>>>>>
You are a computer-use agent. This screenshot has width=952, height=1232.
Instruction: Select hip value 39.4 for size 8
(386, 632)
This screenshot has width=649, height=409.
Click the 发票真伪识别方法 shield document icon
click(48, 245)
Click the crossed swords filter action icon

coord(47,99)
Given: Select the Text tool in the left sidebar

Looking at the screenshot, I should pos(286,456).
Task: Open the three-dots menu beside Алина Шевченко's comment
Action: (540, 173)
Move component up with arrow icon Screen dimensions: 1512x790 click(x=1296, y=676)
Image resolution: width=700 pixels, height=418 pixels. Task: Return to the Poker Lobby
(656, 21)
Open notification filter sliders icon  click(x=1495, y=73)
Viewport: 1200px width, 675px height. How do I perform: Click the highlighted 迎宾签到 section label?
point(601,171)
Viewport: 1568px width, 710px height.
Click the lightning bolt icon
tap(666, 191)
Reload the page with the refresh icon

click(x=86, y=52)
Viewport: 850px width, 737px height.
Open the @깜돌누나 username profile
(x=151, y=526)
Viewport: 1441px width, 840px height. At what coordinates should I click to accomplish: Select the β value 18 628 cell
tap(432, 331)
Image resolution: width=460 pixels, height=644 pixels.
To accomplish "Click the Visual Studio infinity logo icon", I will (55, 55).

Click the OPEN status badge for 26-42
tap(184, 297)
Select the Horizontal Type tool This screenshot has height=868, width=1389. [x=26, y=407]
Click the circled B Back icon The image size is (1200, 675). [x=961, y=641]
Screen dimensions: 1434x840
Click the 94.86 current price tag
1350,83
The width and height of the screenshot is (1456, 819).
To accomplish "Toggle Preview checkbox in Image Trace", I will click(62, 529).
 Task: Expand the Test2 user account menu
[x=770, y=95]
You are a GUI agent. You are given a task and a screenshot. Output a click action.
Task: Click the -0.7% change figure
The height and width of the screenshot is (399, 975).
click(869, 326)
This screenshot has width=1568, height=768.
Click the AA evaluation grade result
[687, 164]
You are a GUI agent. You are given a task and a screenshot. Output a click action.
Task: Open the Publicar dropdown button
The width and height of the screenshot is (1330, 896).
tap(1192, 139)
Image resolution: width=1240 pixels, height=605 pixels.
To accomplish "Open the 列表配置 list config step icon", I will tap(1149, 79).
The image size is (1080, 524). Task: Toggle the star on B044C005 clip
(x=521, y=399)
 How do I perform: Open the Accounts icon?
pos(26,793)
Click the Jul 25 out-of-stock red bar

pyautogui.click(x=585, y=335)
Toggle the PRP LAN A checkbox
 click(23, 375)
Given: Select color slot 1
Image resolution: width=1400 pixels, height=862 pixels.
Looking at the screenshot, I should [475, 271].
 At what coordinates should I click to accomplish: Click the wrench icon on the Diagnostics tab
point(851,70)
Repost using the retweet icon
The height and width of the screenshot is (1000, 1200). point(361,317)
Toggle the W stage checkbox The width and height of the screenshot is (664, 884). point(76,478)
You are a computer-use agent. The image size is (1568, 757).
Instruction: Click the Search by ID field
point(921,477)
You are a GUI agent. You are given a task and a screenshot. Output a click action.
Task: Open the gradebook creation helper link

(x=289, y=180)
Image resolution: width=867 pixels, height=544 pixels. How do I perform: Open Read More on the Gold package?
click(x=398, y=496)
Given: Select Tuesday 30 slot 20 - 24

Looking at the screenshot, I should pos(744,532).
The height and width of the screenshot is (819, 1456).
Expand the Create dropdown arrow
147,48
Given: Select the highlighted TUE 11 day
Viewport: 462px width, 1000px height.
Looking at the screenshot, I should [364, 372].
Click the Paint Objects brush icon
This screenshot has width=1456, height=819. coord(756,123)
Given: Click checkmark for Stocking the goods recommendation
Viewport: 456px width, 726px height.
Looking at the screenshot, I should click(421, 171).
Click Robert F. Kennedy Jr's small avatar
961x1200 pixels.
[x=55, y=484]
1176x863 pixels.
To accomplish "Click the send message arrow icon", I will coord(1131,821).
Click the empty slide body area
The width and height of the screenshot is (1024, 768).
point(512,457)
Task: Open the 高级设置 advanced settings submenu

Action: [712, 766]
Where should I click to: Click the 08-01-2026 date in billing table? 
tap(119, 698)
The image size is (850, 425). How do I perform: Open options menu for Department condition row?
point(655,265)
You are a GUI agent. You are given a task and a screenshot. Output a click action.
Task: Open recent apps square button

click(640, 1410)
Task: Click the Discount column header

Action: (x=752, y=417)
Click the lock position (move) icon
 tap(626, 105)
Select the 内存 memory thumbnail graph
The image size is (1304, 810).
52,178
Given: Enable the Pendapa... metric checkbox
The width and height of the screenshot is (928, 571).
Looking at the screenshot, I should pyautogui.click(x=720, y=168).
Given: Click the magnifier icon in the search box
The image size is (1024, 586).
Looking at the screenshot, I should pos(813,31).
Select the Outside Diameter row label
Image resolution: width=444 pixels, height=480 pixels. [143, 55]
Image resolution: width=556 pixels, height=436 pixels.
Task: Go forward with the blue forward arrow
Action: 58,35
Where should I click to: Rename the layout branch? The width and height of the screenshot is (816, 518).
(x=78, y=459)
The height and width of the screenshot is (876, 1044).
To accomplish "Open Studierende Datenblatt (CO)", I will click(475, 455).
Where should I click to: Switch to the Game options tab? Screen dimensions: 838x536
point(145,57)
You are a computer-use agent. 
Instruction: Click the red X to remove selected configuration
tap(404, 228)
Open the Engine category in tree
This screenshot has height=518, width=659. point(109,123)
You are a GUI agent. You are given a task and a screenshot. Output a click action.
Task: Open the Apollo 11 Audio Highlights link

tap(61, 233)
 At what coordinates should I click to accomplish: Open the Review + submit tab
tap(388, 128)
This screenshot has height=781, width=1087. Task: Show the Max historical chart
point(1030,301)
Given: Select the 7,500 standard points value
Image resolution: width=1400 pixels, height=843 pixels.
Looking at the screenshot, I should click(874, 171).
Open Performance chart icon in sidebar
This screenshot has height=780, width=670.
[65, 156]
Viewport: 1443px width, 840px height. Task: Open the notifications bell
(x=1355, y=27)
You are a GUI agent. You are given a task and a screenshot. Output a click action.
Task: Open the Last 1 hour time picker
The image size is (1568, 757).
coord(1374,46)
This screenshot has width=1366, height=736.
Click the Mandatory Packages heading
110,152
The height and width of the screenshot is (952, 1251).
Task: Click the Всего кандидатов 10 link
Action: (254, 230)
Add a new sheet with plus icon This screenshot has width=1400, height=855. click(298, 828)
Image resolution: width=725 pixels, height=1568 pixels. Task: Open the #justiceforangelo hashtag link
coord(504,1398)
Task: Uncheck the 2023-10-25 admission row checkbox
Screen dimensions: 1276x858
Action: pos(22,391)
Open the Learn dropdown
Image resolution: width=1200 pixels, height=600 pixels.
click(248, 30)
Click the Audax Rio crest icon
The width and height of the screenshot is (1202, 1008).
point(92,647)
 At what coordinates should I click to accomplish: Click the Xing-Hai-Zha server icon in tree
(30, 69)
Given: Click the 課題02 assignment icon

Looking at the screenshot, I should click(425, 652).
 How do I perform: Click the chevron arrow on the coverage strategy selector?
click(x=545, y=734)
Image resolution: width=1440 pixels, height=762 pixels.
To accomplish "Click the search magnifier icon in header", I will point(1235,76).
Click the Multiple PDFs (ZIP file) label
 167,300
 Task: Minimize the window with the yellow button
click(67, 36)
<<<<<
▶ Task statement: Filter the listing so that only lines holding the word "magnifier" remain, and copy those lines.

▶ Result for this task:
Given: Click the magnifier icon in the search box
To accomplish "Click the search magnifier icon in header", I will point(1235,76).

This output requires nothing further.